Klaus-Martin Boestel gibt einen äußerst
besonnenen Octavio Piccolomini, einen aus staatsmännischer Zurückhaltung
operierenden Kaisergetreuen. Eckart von der Trenck ist ein beflissener, stets geschniegelter
Graf Terzky, Karl Albert ein unscheinbarer, verschlagen aus dem Hintergrund eingreifender
Buttler. Manfred Olenicki (Isolani), Rudolf Reinhardt (Tiefenbach) und Gerd-Gunthardt
Hellwig (Illo) zeichnen markant die volksfremden feudalen Generale. Überzeugend
auch Detlef Heintze als Kriegsrat Questenberg und als Oberst Wrangel. Eine sehr
aktive Gräfin Terzky gibt Gudrun Volkmar, Linde Sommer eine würdevolle Herzogin
von Friedland. Auffallend Thomas Schneider als lärmender Kapuziner, Bernd Lange
und Rudolf Reinhardt als Mörderduo, Ralf-Peter Schulze als schwedischer
Hauptmann und Christoph Heckel als Rittmeister Neumann.

Material »
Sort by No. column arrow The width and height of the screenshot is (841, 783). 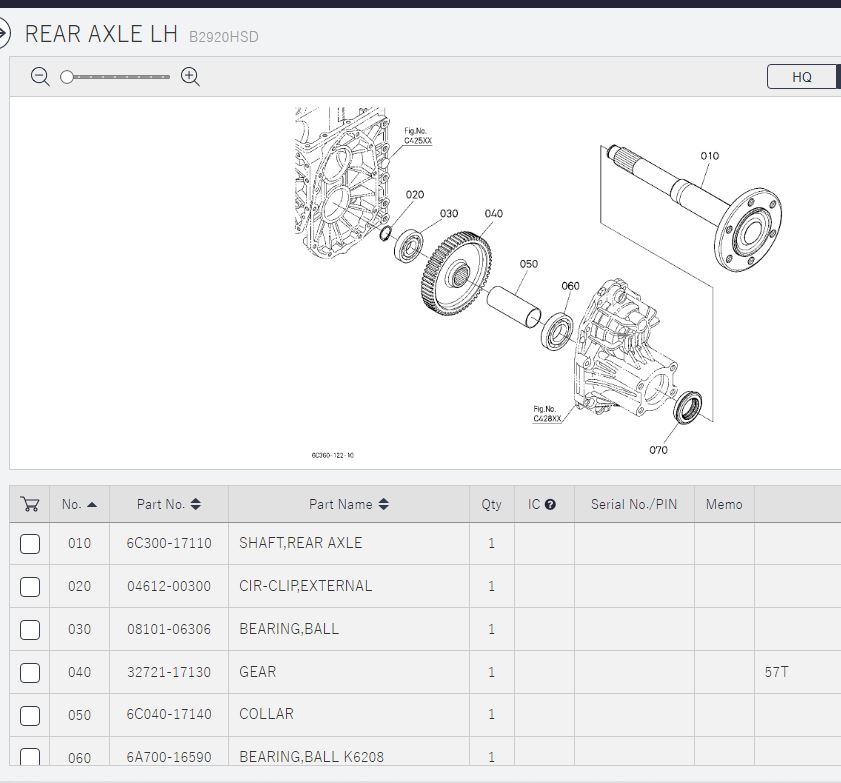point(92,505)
* * *
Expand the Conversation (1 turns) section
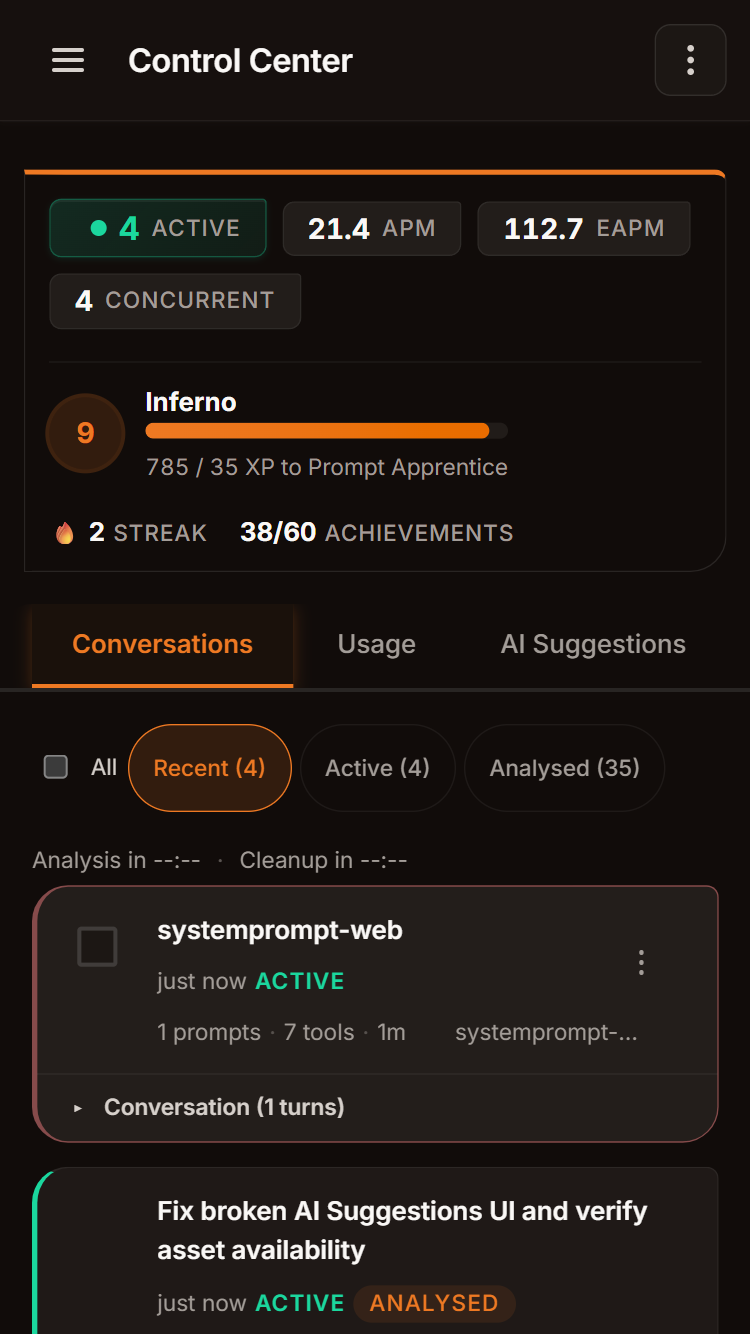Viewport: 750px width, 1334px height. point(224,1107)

Aufgaben zur Übung »
• 1. Übersetze den Satz „Überzeugend auch Detlef Heintze als Kriegsrat Questenberg und als Oberst Wrangel.“ aus dem Auszug ins Englische.
• 2. Bearbeite den Auszug von „Klaus-Martin Boestel gibt“ bis einschließlich „als Rittmeister Neumann.“ und gib diesen Abschnitt wieder, wobei „unscheinbarer“ durch „unauffälliger“ ersetzt wird.

Lösungen der Aufgaben »
• 1. Also convincing: Detlef Heintze as War Councilor Questenberg and as Colonel Wrangel.

• 2.
Klaus-Martin Boestel gibt einen äußerst
besonnenen Octavio Piccolomini, einen aus staatsmännischer Zurückhaltung
operierenden Kaisergetreuen. Eckart von der Trenck ist ein beflissener, stets geschniegelter
Graf Terzky, Karl Albert ein unauffälliger, verschlagen aus dem Hintergrund eingreifender
Buttler. Manfred Olenicki (Isolani), Rudolf Reinhardt (Tiefenbach) und Gerd-Gunthardt
Hellwig (Illo) zeichnen markant die volksfremden feudalen Generale. Überzeugend
auch Detlef Heintze als Kriegsrat Questenberg und als Oberst Wrangel. Eine sehr
aktive Gräfin Terzky gibt Gudrun Volkmar, Linde Sommer eine würdevolle Herzogin
von Friedland. Auffallend Thomas Schneider als lärmender Kapuziner, Bernd Lange
und Rudolf Reinhardt als Mörderduo, Ralf-Peter Schulze als schwedischer
Hauptmann und Christoph Heckel als Rittmeister Neumann.